• **Written request**
Add 129 to every coordinate in the answers of the data below, from the line with "401x128 pixels." to the line with "pyautogui.click(x=1256, y=262)", both included. Write out all of those lines with everything else left unchanged.

[Pointing data for text and elements]
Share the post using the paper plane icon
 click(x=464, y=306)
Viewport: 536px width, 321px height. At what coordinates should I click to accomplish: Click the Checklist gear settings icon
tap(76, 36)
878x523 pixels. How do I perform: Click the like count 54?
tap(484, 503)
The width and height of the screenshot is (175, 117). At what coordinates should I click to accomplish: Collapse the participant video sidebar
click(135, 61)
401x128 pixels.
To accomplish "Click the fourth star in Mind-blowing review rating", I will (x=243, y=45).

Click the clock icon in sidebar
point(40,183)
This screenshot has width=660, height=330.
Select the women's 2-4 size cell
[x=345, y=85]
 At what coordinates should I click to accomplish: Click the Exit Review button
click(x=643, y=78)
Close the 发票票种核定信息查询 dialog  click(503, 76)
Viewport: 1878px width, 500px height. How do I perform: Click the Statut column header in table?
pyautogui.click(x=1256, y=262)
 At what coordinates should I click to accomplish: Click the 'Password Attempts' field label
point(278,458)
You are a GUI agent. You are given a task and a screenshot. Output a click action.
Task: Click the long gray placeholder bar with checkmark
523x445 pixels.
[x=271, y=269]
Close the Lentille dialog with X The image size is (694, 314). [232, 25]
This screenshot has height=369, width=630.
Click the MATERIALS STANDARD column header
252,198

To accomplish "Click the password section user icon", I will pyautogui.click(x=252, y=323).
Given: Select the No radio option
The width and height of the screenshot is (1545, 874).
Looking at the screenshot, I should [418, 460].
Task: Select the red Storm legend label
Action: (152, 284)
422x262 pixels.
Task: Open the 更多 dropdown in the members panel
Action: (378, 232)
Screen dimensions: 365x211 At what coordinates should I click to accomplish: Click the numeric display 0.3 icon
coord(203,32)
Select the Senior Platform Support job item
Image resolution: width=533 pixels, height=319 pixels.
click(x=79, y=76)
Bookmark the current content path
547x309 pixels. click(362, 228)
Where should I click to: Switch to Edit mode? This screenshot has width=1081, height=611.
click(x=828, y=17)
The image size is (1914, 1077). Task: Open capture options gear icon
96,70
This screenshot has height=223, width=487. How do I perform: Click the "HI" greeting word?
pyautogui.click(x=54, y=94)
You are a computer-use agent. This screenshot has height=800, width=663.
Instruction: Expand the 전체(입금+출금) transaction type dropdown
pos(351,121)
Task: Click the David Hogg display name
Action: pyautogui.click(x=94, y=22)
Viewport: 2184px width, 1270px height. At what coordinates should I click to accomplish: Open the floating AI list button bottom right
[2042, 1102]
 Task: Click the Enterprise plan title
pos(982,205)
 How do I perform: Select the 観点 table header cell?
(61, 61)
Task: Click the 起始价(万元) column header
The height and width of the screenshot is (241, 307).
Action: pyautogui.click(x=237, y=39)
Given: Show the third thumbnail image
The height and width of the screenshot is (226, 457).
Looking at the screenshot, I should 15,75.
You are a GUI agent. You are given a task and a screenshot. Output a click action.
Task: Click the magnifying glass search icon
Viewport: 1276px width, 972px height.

• **Task result**
401x128 pixels.
To accomplish "Click the fourth star in Mind-blowing review rating", I will (x=372, y=174).

Click the clock icon in sidebar
point(169,312)
This screenshot has width=660, height=330.
Select the women's 2-4 size cell
[x=474, y=214]
 At what coordinates should I click to accomplish: Click the Exit Review button
click(x=772, y=207)
Close the 发票票种核定信息查询 dialog  click(632, 205)
Viewport: 1878px width, 500px height. How do I perform: Click the Statut column header in table?
pyautogui.click(x=1385, y=391)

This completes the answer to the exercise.